Could you copy exactly the lines from the one containing "Viewport: 583px width, 392px" through the last line of the records below, leaving out any pictures?
[[ Data open ]]
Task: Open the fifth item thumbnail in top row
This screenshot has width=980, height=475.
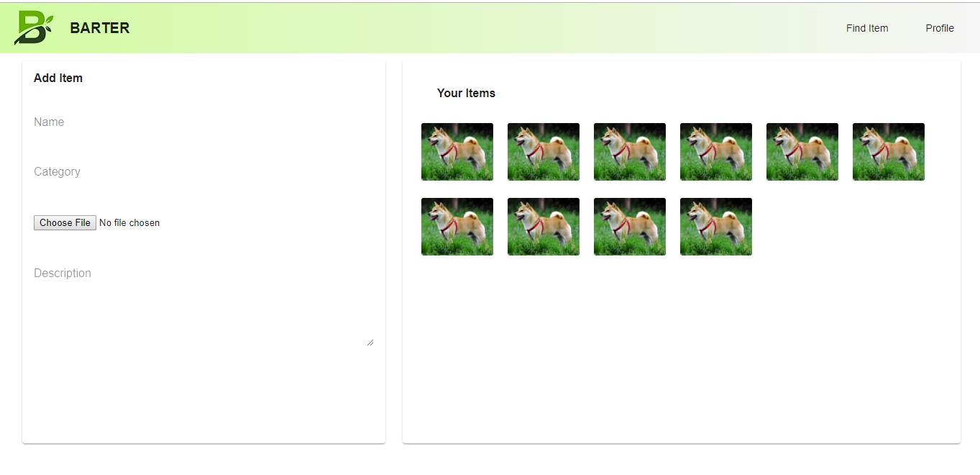Action: click(802, 152)
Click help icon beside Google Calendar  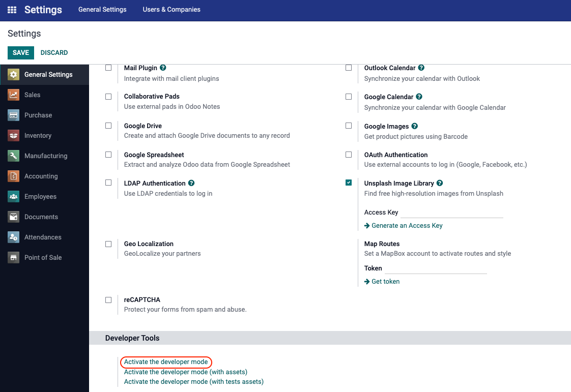coord(419,97)
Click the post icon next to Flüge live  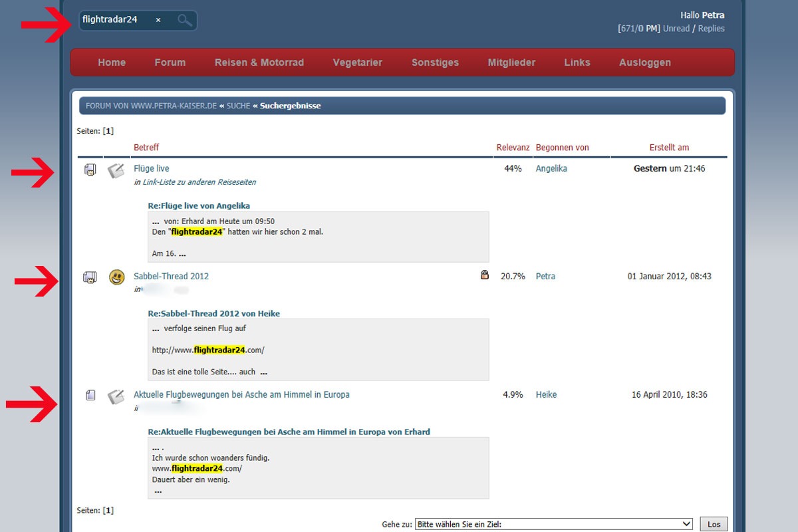click(x=116, y=170)
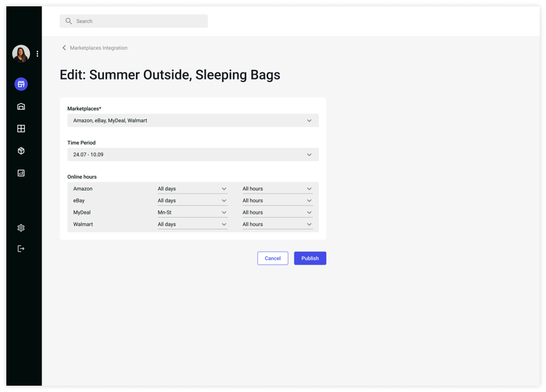Open the dashboard grid icon
Image resolution: width=546 pixels, height=392 pixels.
tap(20, 129)
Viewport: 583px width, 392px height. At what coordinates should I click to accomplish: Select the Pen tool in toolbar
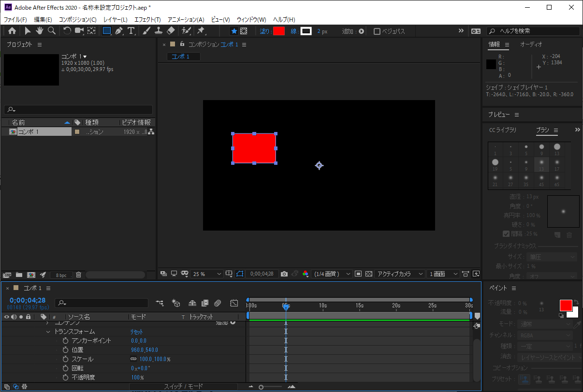click(x=119, y=31)
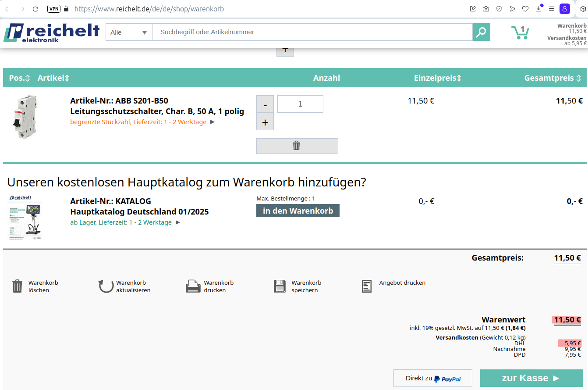Click the search term input field

coord(312,32)
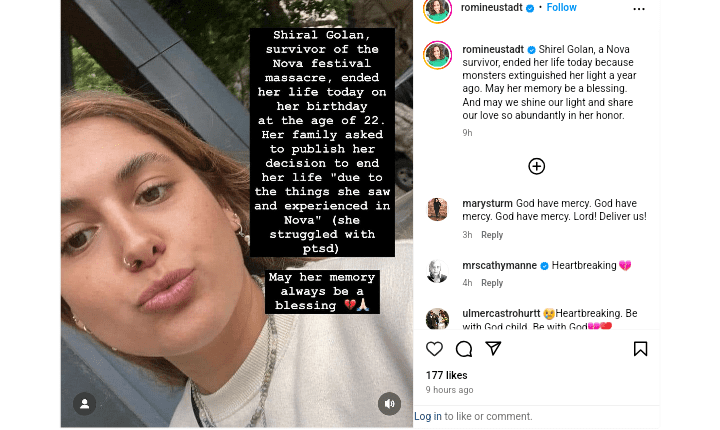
[[ Data closed ]]
**Solved problem**:
Viewport: 583px width, 392px height. At what coordinates should I click to accomplish: Select the Pen tool in toolbar
click(x=119, y=31)
Click the search term input field

coord(312,32)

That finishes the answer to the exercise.